Quoted text:

%%

Some believe sports to be a metaphor for life. Others believe sports to be life itself. Like most of us, Steven James Lewis, British Pole Vault Champion and two time Olympian, would fall somewhere in between these parameters. Steve and his bid for a third Olympic experience is the inspiration for this blog series.

It's 1958
I'm a sophomore in high school. Our town, once a thriving coal mining community, is now hustling to bring in new industry and foster new dreams of solidarity and progress. My high school champions academic relevancy but lags somewhat behind in fostering respect for diversity. The name of our sports teams will become a serious sore point for many Native Americans.

Also in 1958
Elvis Aaron Presley, the King of Rock & Roll, has surpassed Francis Albert Sinatra, King of the Bobbysoxers, as pop artist of the half century. Over in Rome, Italy they're gearing up for the 1960 Summer Olympic games. Down at Tennessee State University, Wilma Goldean Rudolf is training to storm those Olympics much like her hero Jesse Owens did in Berlin back in 1936.

Here at home the Reverend Bob Richards, two time Olympic Pole Vault Champion, just sailed over a cross bar dangling from a cloud. His way of warming up for his upcoming motivational speech to our student body. The speech will get mixed reviews, but we all sit through it because, hey, the man was featured on the Wheaties Box. You don't get much bigger than that. Or do you?
Steve doin work


Elvis, Wilma and Rev Bob will each find their way into our adolescent psyches. Take me for example. I'm planning to be a Rock & Roll star like Elvis. I got the hair and the moves down already. And I'm going to marry Wilma, even though I'll have to wait two years to see her run.

%%

Record excerpts:
%%

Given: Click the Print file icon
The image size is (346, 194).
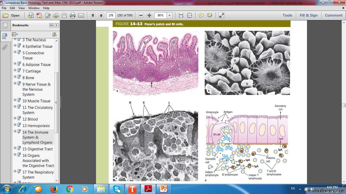Looking at the screenshot, I should pyautogui.click(x=73, y=15).
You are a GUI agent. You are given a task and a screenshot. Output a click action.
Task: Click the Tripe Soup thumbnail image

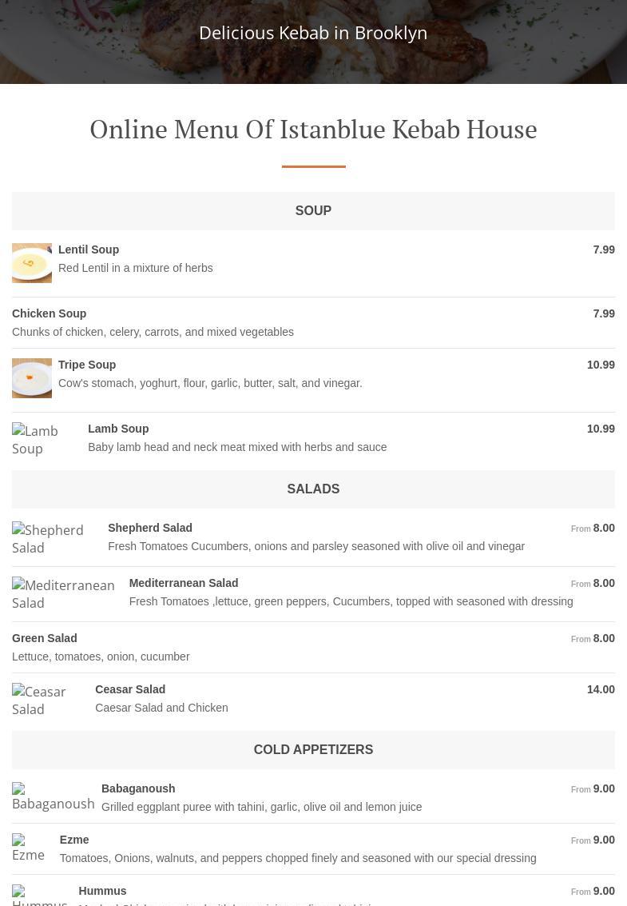[32, 378]
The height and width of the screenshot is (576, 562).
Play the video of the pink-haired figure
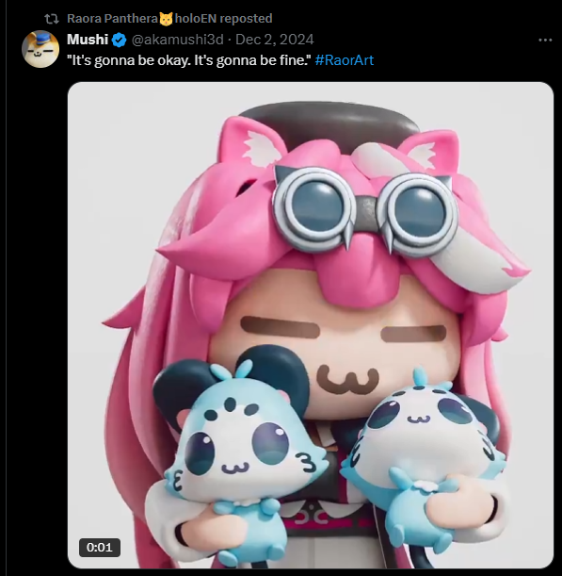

%%

Aim of the exercise: Write out the full blog excerpt above about pole vaulter Steve Lewis and 1958, word for word.

Output for this task:
Some believe sports to be a metaphor for life. Others believe sports to be life itself. Like most of us, Steven James Lewis, British Pole Vault Champion and two time Olympian, would fall somewhere in between these parameters. Steve and his bid for a third Olympic experience is the inspiration for this blog series.

It's 1958
I'm a sophomore in high school. Our town, once a thriving coal mining community, is now hustling to bring in new industry and foster new dreams of solidarity and progress. My high school champions academic relevancy but lags somewhat behind in fostering respect for diversity. The name of our sports teams will become a serious sore point for many Native Americans.

Also in 1958
Elvis Aaron Presley, the King of Rock & Roll, has surpassed Francis Albert Sinatra, King of the Bobbysoxers, as pop artist of the half century. Over in Rome, Italy they're gearing up for the 1960 Summer Olympic games. Down at Tennessee State University, Wilma Goldean Rudolf is training to storm those Olympics much like her hero Jesse Owens did in Berlin back in 1936.

Here at home the Reverend Bob Richards, two time Olympic Pole Vault Champion, just sailed over a cross bar dangling from a cloud. His way of warming up for his upcoming motivational speech to our student body. The speech will get mixed reviews, but we all sit through it because, hey, the man was featured on the Wheaties Box. You don't get much bigger than that. Or do you?
Steve doin work


Elvis, Wilma and Rev Bob will each find their way into our adolescent psyches. Take me for example. I'm planning to be a Rock & Roll star like Elvis. I got the hair and the moves down already. And I'm going to marry Wilma, even though I'll have to wait two years to see her run.